Проведенный аналитический обзор теоретических, критических, автобиографических работ Е.И. Замятина, в которых затрагивается проблема звука в художественном произведении, позволяет сделать вывод: для Замятина как художника слова всесторонняя звуковая насыщенность произведения, полномасштабная задействованность звука были особенно важны, и писатель непосредственно акцентировал внимание на этом. Неоднократно на протяжении всей своей творческой жизни в критических и теоретических работах он возвращался к рассуждениям о музыке слова, о звуковой образности прозы. По Замятину, звуковое присутствие, наполненность образами звуков играют одну из ключевых ролей в жизни литературного произведения.

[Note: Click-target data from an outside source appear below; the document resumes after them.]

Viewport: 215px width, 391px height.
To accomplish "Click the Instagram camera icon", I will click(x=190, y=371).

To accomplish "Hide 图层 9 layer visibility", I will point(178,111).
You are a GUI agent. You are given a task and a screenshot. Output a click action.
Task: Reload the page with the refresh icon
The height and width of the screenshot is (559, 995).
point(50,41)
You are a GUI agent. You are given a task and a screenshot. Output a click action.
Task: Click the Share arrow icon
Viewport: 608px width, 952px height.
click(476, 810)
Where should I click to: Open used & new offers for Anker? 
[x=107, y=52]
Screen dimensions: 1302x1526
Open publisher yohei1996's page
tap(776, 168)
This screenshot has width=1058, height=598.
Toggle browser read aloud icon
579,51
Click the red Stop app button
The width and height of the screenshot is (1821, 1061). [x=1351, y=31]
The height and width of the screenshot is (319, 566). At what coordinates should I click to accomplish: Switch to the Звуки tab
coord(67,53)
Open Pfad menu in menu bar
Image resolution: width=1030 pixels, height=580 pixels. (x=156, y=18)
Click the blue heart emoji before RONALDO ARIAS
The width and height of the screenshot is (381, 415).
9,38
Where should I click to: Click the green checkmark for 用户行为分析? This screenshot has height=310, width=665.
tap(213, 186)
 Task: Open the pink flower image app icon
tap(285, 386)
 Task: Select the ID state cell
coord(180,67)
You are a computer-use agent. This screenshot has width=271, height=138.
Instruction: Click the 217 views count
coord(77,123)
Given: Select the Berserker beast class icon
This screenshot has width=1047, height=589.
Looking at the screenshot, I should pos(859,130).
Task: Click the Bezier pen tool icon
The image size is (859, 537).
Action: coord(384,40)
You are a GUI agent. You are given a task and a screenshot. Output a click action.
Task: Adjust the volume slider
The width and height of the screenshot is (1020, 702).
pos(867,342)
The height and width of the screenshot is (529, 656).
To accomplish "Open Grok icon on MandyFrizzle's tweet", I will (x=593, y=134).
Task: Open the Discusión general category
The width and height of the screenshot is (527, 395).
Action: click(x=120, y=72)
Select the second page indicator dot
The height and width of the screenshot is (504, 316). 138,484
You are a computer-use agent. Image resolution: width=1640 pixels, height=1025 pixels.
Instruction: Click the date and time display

С учетом повышенного внимания Замятина к звуковому оформлению художественного текста разработка проблемы построения звукового пространства прозы этого художника представляется одним из важнейших и наиболее рациональных путей исследования творческой индивидуальности.
Литература
- Замятин Е.И. Собр. соч.: в 5 т. Т. 3. Лица. М., 2004. С. 198.
- Полякова Л.В. Евгений Замятин в контексте оценок истории русской литературы XX века как литературной эпохи. Курс лекций. Тамбов, 2000. С. 189-190.
- Замятинская энциклопедия: Лебедянский контекст. Материалы, исследования, документы, справки. Межвузовский региональный проект / рук. проекта и науч. ред. Л.В. Полякова. Тамбов; Елец, 2004. С. 24.
- Замятин Е.И. Мы: Роман, рассказы, повесть / сост. О. Михайлов. М., 1990. С. 146.
- Анненков Ю.П. Дневник моих встреч. М., 2001. С. 86.
- Евгений Замятин. Записные книжки. М., 2001. С. 62.
Поступила в редакцию 22.12.2009 г.
[I] Работа выполнена в рамках реализации ФЦП «Научные и научно-педагогические кадры инновационной России» на 2009-2013 годы. ГК № П2193 от 9 ноября 2009 г.